Information architecture is not limited to designing database, taxonomies, search engines, choice of programming languages or layout, it starts with people. There is a reason why people come to your site: they need for information. Hence, it is essential to understand those needs and behaviours and shape our design that correspond according to their need. There is no goal more crucial than designing information architecture that satisfies people’s need.
Again back to our example application for mental health interventions. A patient suffering from depression may be searching for symptoms related to depression and correlate these symptoms with their own symptoms to comprehend their own status. Then our system should allow searching for symptoms, readily and easily. In fact, when user search about symptoms about depression, how about presenting self-assessment questionnaire using MADRAS-S or PHQ-9; which are standard questionnaire for assessing depression. These needs are example for information-seeking behaviours of the users. Distinguishing between these needs and behaviours and determining which of our users’ need has highest priorities is an extremely valuable insight. It not only helps the users but also provides valuable business intelligence to the information system owner.

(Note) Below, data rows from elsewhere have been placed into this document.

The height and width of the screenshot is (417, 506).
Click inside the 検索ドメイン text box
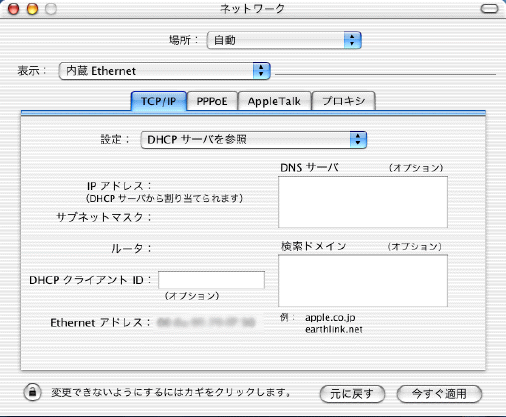point(363,281)
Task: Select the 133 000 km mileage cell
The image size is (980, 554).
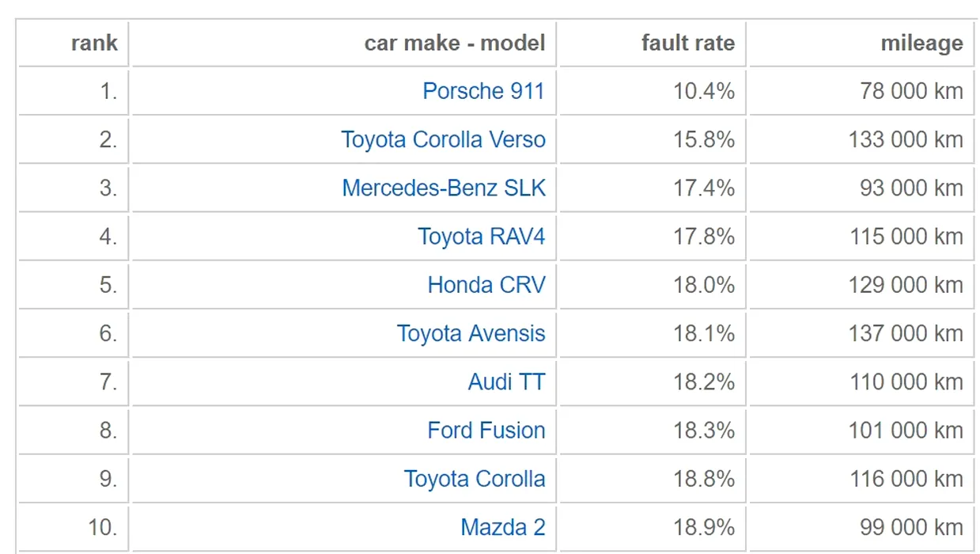Action: (861, 139)
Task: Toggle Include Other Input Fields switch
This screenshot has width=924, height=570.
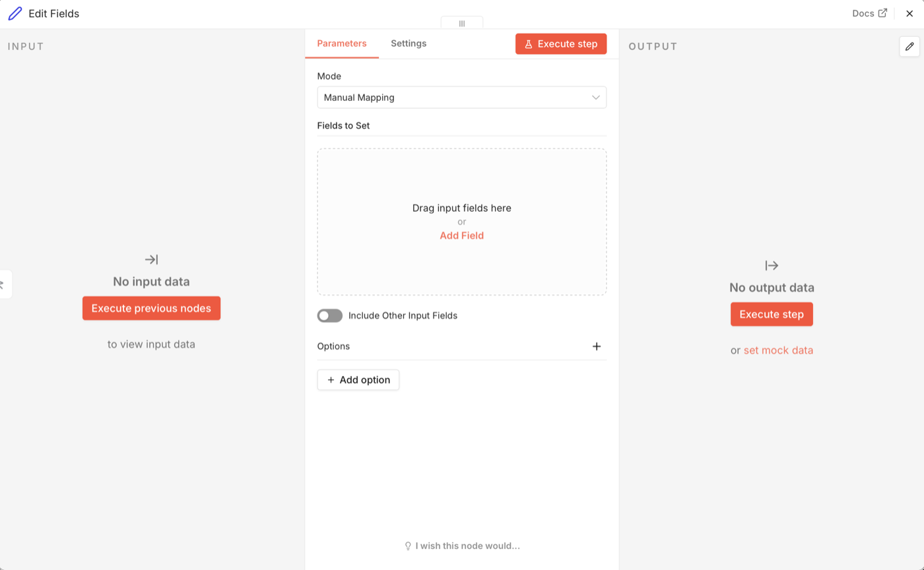Action: click(x=330, y=315)
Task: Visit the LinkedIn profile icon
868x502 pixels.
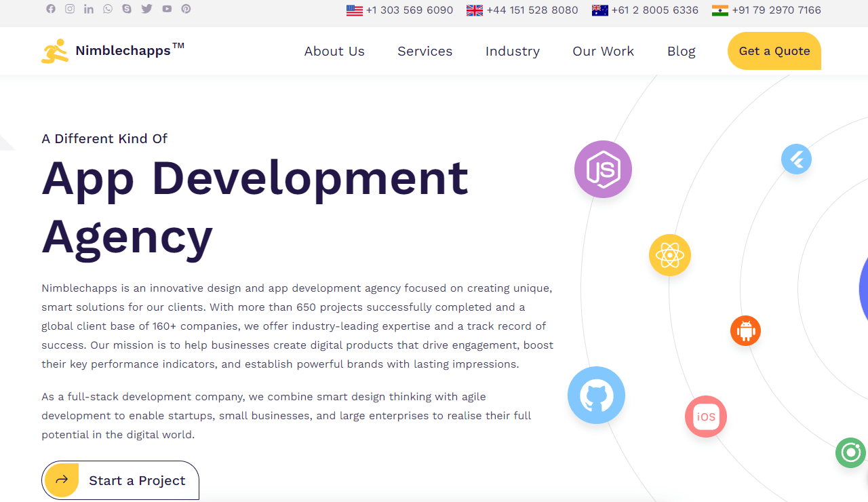Action: pos(89,9)
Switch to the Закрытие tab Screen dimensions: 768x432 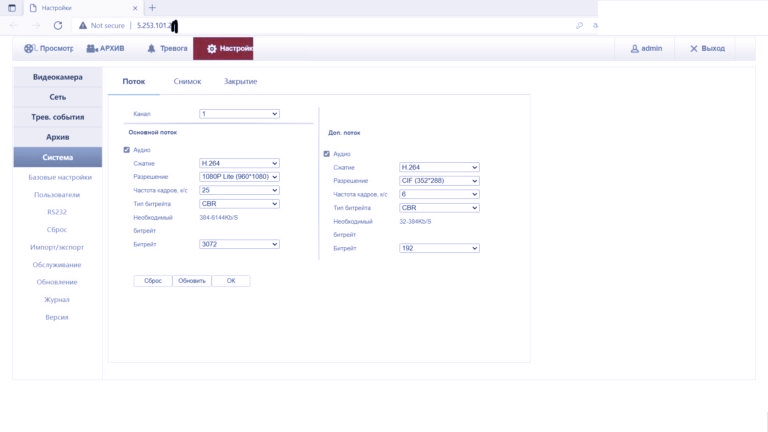pos(240,81)
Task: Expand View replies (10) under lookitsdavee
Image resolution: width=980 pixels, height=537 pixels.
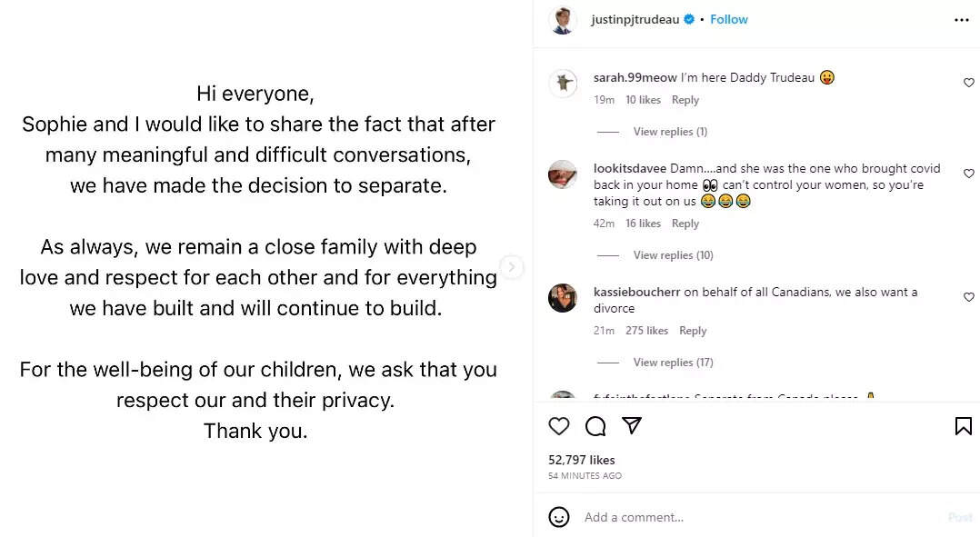Action: click(x=673, y=255)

- Known-item seeking (The perfect catch): Situations where users are looking for perfect answer. How many modules are used in IDT for depression?
- Exploratory search (Lobster trapping): Situations where users need more than just a single answer. For example, online interventions for Depression. When a user is search for such information, probably the user is interested in how long interventions last? Is there any pricing involved? How effective is IDT for previous users? Is there any reviews given by people suffering from actual Depression? In this case, the user is not looking for perfect answer but several related answer. Whatever useful information they can locate, they are good enough.

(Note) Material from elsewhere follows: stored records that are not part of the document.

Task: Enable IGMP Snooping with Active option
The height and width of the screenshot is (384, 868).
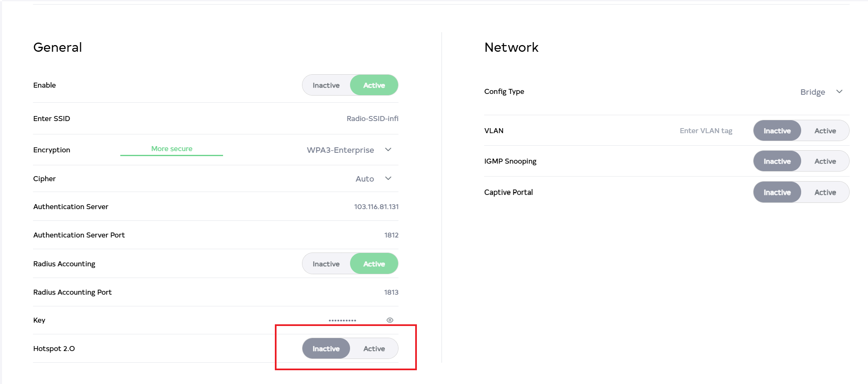Action: tap(825, 161)
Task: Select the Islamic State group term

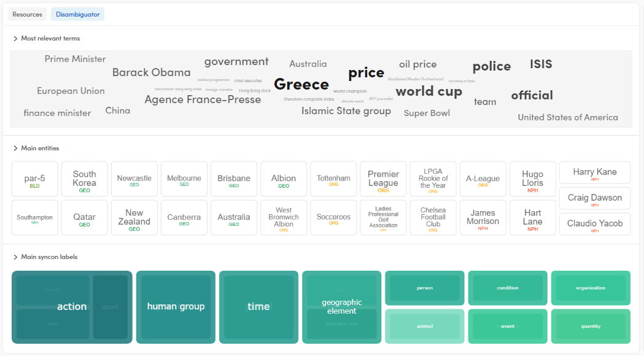Action: [x=346, y=111]
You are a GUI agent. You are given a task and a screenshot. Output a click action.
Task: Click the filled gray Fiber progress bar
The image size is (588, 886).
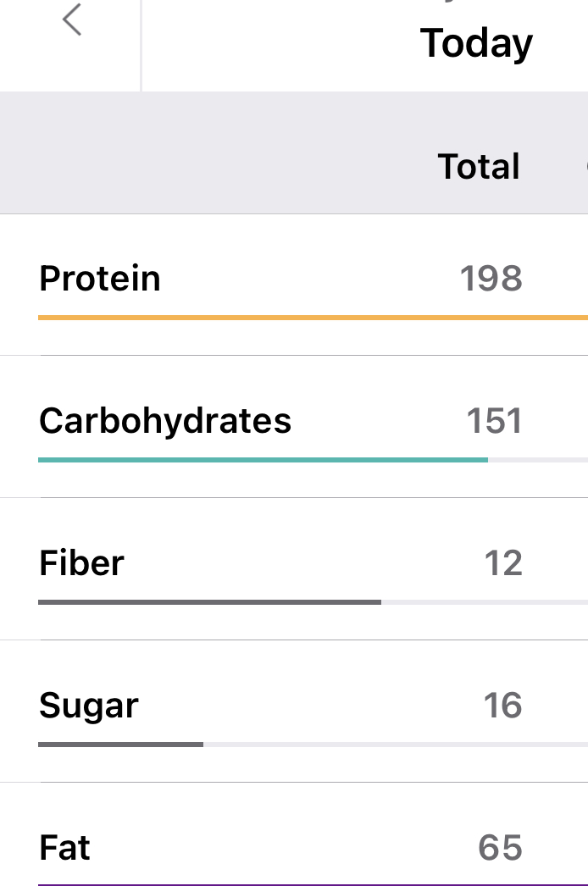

- Exhaustive search: Sometime user performs exhaustive search. Situations where a researcher is studying about the effectiveness of IDT on depression, or the user is searching for cheaper and effective treatment for mental health issues for friends and families. In such situations, user wants to turn every stone and get all useful information they can grab.
- Need-it-again search: Situations where users are looking for information in their busy schedule and bookmarks it for later references. Information seeking during office work.

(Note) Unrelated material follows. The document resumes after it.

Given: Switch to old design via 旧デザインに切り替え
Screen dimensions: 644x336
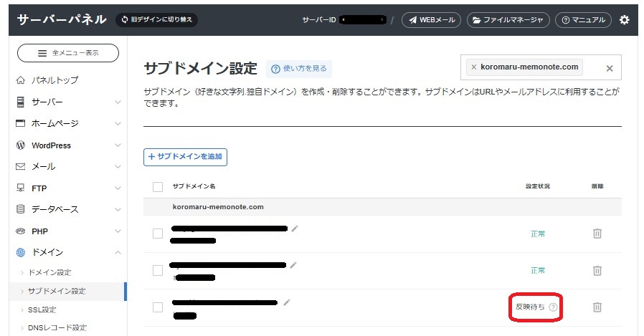Looking at the screenshot, I should (x=157, y=20).
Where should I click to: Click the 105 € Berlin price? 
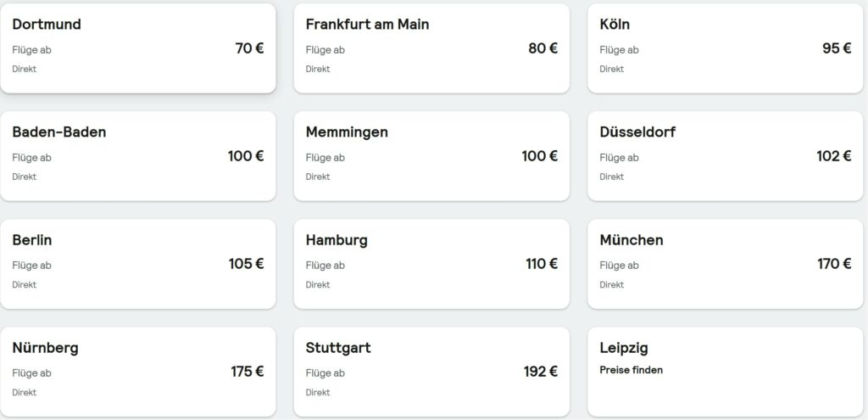pos(247,264)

We integrate searching, browsing and asking technique to find right information. For example, in an IDT, a user first searches about interventions for Depression, if the user finds correct information, the search is finished. If not, the user probably starts browsing the website, going through the navigational links one by one. If browsing does not give them the most relevant information, they will go further and ask the support team/contact team by emailing them/calling them. Information architecture should be designed to support this.
- Organizational systems (top taxonomies)
- General navigation systems (Primary navigation within an environment)
- Local navigation systems (Breadcrumbs, primary navigation within a document)
- Indices (List of links within a documents)
- Walkthrough and wizards
- Contextual navigations system
- Search interface
- Query interface
- Query builders
- Retrieval algorithms
- Search zones
- Search results
- Embedded links
- Embedded metadata
- Sequential aids
Another information seeking behavior perspective is, iterative approach. User might not get exact information in first time. But when searching, browsing and asking, our information system can recommend them something that is useful.
- Berry-picking model: Developed by Marcia Bates of University of Southern California.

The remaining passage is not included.